The following libraries are required to run the code:
- numpy
- pandas
- matplotlib
- seaborn
- sklearn
- xgboost
- catboost
The data used for this project is the Car Dataset from the UCI Machine Learning Repository. The data includes information on different makes and models of cars and their characteristics.
The first model we will be using is the Random Forest Regressor. The Random Forest algorithm is a supervised learning algorithm that can be used for both regression and classification problems. The algorithm creates multiple decision trees, and the prediction is based on the average of the predictions made by each tree.
The performance of the Random Forest Regressor is measured using three evaluation metrics: Mean Absolute Error (MAE), Mean Squared Error (MSE), and Root Mean Squared Error (RMSE). The results are as follows:
- MAE: 0.8907546153846154
- MSE: 3.978401452385715
- RMSE: 1.994593054331062
The second model we will be using is the XGBoost Regressor. XGBoost is a gradient boosting algorithm that is designed for high-performance computing. It is an optimized version of the gradient boosting algorithm that reduces computation time and increases accuracy.
The performance of the XGBoost Regressor is measured using the same evaluation metrics as the Random Forest Regressor:
- MAE: 0.7469347548091804
- MSE: 2.5684632032821106
- RMSE: 1.602642568785102
The third and final model we will be using is the Catboost Regressor. Catboost is an open-source gradient boosting algorithm that is specifically designed to handle categorical variables in the data. It uses an algorithm that can handle missing values, categorical variables, and outliers.

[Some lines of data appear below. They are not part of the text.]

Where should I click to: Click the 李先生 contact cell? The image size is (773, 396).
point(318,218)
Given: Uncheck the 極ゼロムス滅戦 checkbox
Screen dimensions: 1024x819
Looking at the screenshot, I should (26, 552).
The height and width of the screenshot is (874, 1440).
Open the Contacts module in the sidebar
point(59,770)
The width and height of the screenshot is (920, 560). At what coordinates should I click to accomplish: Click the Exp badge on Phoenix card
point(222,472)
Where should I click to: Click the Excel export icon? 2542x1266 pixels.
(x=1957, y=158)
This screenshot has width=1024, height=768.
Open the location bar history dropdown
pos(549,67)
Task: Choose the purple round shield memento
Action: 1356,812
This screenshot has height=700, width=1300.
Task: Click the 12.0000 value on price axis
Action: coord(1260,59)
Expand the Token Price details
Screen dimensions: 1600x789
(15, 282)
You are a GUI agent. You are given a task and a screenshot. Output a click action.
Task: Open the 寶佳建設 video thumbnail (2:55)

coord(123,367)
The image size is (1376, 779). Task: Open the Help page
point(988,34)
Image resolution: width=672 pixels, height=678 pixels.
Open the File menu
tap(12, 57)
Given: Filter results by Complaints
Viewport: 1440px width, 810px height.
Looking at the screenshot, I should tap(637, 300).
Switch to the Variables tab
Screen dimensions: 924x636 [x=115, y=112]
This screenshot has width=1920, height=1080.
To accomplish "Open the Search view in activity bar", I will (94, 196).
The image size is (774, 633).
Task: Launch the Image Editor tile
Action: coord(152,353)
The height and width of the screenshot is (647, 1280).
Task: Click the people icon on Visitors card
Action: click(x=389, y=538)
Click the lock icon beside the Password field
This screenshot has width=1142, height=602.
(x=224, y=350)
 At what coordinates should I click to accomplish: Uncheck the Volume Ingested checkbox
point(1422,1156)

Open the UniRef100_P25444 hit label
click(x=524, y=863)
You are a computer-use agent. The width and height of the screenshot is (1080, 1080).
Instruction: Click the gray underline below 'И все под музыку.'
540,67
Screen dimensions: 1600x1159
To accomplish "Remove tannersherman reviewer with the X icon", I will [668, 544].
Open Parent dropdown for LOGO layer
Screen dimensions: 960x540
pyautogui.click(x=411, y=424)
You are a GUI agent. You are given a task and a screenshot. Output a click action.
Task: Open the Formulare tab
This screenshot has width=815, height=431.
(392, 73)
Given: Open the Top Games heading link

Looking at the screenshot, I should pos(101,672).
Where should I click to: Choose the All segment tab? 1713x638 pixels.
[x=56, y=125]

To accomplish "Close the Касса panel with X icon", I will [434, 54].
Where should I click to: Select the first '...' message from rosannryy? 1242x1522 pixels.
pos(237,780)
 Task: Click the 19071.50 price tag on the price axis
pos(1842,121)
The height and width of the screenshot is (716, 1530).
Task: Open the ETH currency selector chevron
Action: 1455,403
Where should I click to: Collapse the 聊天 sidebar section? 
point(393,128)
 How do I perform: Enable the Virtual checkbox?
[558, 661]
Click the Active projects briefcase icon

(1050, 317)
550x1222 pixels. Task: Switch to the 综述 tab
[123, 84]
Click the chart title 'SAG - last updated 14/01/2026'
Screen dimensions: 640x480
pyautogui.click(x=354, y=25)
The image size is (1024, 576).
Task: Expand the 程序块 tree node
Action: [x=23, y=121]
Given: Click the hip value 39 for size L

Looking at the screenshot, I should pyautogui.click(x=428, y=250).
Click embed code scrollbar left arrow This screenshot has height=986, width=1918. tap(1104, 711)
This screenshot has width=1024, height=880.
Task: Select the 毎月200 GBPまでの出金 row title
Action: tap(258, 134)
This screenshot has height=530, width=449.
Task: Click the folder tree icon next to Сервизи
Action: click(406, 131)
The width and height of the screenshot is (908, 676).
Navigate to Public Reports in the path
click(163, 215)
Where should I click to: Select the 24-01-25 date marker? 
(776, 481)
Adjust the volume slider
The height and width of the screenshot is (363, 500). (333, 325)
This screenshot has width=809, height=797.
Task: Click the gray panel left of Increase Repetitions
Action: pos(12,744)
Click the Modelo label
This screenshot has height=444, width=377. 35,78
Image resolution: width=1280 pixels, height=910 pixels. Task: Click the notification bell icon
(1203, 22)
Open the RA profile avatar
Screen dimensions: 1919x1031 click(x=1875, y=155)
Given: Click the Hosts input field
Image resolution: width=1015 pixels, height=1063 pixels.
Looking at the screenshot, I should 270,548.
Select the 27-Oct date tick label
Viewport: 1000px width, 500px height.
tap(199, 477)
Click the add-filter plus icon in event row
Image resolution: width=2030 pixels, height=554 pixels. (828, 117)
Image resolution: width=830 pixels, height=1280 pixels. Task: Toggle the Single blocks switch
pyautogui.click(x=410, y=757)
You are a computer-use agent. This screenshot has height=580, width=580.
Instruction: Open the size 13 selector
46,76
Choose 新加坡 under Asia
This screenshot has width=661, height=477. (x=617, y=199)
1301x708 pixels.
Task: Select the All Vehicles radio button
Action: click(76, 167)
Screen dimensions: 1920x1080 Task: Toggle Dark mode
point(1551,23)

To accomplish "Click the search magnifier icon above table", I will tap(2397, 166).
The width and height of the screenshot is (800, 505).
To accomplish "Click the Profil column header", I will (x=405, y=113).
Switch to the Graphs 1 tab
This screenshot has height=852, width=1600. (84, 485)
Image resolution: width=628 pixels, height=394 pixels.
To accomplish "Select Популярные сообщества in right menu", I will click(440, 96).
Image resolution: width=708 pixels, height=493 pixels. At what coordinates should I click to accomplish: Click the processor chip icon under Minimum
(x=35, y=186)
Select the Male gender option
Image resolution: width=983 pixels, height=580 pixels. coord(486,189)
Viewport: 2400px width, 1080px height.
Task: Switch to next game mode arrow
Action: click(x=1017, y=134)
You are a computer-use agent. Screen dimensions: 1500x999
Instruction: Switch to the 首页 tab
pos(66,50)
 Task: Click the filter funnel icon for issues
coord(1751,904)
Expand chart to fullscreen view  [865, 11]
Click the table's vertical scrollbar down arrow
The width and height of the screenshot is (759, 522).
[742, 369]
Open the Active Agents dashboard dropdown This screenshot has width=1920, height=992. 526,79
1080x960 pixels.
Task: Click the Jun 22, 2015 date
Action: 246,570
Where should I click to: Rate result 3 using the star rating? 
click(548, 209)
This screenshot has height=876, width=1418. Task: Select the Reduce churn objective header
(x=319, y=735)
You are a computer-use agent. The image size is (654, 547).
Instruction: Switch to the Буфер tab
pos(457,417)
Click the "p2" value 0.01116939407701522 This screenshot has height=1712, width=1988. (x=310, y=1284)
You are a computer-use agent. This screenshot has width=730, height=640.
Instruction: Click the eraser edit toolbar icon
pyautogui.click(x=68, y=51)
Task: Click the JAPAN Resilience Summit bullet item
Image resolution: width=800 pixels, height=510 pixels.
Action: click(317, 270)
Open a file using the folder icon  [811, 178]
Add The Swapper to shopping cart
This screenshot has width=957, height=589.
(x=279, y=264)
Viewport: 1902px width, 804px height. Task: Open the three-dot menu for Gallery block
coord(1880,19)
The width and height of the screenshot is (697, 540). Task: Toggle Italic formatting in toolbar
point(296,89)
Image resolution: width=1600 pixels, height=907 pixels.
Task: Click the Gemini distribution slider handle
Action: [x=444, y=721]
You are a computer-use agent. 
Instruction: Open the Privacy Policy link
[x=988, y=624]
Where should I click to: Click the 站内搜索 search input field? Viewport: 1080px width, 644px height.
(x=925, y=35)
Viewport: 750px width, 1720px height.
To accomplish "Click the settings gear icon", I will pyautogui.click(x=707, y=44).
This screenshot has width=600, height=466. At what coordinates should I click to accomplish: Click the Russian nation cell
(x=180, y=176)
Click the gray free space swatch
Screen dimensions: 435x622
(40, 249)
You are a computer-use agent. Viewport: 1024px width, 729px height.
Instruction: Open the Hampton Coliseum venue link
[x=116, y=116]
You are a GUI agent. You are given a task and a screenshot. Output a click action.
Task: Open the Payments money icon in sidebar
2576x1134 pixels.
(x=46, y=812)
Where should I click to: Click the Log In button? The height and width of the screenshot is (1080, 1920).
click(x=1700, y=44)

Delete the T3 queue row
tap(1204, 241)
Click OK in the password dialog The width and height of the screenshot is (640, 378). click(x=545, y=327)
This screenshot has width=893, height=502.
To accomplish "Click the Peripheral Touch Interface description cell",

The performance of the Catboost Regressor is measured using the same evaluation metrics as the other models:
- MAE: 1.0132939743818592
- MSE: 3.934934144002637
- RMSE: 1.9836668429962319
Based on the results, we can see that the XGBoost Regressor has the best performance in terms of accuracy, with the lowest MAE, MSE, and RMSE values. However, each of the models has its own strengths and weaknesses, and the choice of which model to use depends on the specific requirements and characteristics of the data.